# 5 lines solution o(n) use python

• ``````class Solution(object):
def twoSum(self, nums, target):
"""
:type nums: List[int]
:type target: int
:rtype: List[int]
"""
d={}
for i,v in enumerate(nums):
if target-v in d:
return [d[target-v],i+1]
d[v]=i+1``````

• (Invalid)

This is O(n^2),

1. A linear scan `for` loop on line `for i,v in enumerate(nums):`

2. A linear scan by `in` operator for each number on line `if target-v in d`

• If you're going to complain every time someone uses O(1) for hash table lookups in their analysis, you'll have quite a lot of complaining to do :-P

• Ha-ha true that if nums is dict.
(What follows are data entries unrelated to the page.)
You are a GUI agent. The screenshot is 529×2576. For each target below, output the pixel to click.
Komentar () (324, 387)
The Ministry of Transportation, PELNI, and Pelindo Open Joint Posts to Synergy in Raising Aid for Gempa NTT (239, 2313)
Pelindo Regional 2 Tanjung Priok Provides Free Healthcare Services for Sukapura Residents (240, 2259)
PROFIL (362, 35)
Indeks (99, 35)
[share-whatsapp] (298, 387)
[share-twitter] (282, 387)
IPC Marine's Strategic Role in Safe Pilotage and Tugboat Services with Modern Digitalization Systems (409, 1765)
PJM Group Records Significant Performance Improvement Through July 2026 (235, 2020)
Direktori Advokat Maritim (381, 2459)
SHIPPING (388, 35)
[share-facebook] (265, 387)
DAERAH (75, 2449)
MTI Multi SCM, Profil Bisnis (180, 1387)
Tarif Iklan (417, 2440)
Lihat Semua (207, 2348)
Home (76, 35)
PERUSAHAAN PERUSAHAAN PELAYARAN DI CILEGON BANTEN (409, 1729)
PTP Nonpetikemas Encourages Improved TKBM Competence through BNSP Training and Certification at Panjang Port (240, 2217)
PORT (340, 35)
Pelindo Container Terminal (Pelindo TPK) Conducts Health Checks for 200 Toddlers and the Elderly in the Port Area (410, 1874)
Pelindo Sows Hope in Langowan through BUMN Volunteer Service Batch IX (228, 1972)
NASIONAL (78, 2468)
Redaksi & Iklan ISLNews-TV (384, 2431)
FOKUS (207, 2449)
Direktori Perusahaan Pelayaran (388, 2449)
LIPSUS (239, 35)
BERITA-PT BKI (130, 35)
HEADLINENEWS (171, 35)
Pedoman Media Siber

Unfortunately nums is a list which is internally an array. Check this which says the runtime of in operator - https://wiki.python.org/moin/TimeComplexity

• Huh? What are you talking about? Is your "2)" referring to the `in` of `for i,v in enumerate(nums):`?

• Oh! Sorry for not being clear. I meant `in` in `if target-v in d`

• That's what I thought, but... that's checking `d`, not `nums`. And `d` is a dict.

• Sorry my bad. Didn't see that.

• Incorrect solution

• someone plz explain what i+1 and d[v]=i+1 is used for?

• @encrypt
this question has an update in (2016/2/13): The return format had been changed to zero-based indices.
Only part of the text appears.